## TASK DESCRIPTION
Look below for the line containing "Image resolution: width=2576"; write out that line and each one after it to the end, exactly, and nothing else.

*** Opening ENTRIES SUPPLIED ***

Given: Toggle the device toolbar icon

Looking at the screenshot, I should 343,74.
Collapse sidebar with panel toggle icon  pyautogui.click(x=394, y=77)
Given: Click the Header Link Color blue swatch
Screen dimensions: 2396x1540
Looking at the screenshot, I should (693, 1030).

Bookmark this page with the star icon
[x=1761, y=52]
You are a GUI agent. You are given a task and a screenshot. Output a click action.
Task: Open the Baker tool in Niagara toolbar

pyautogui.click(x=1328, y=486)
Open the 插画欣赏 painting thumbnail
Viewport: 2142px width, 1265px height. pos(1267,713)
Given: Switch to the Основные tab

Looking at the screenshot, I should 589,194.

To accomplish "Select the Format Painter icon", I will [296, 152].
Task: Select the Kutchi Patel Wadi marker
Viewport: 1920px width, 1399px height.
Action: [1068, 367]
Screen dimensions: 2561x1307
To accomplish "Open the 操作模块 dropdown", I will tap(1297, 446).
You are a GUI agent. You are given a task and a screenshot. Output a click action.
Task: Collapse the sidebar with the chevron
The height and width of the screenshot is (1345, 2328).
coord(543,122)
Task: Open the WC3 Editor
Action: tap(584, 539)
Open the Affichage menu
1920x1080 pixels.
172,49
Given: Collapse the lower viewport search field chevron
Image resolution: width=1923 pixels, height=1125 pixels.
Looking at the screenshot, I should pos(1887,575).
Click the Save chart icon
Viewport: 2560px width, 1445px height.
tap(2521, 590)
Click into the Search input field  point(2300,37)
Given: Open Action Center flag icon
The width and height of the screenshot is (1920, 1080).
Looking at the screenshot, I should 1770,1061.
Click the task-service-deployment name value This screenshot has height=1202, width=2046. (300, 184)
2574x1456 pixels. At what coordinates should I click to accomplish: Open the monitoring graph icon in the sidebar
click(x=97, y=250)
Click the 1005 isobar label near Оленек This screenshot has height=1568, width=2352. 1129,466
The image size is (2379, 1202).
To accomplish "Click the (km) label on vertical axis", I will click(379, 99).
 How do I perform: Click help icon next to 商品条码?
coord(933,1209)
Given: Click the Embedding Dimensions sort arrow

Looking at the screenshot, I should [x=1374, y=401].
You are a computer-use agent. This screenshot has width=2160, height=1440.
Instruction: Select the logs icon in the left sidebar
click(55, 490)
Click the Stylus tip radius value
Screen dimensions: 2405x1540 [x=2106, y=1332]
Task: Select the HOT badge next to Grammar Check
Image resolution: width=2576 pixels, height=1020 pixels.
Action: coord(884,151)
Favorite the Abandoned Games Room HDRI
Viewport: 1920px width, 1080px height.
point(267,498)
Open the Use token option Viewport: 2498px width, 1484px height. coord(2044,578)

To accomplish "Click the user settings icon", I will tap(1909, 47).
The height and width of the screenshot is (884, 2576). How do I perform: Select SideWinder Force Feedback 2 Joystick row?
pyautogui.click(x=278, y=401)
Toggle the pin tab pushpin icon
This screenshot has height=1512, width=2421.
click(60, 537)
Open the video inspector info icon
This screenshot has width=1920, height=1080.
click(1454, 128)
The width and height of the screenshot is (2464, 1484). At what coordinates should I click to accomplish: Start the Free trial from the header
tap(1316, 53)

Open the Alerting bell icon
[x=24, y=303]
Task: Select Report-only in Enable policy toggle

*** Closing ENTRIES SUPPLIED ***

## ANSWER FOR THE TASK
Image resolution: width=2576 pixels, height=1020 pixels.
Action: coord(884,151)
Favorite the Abandoned Games Room HDRI
Viewport: 1920px width, 1080px height.
point(267,498)
Open the Use token option Viewport: 2498px width, 1484px height. coord(2044,578)

To accomplish "Click the user settings icon", I will tap(1909, 47).
The height and width of the screenshot is (884, 2576). How do I perform: Select SideWinder Force Feedback 2 Joystick row?
pyautogui.click(x=278, y=401)
Toggle the pin tab pushpin icon
This screenshot has height=1512, width=2421.
click(60, 537)
Open the video inspector info icon
This screenshot has width=1920, height=1080.
click(1454, 128)
The width and height of the screenshot is (2464, 1484). At what coordinates should I click to accomplish: Start the Free trial from the header
tap(1316, 53)

Open the Alerting bell icon
[x=24, y=303]
Task: Select Report-only in Enable policy toggle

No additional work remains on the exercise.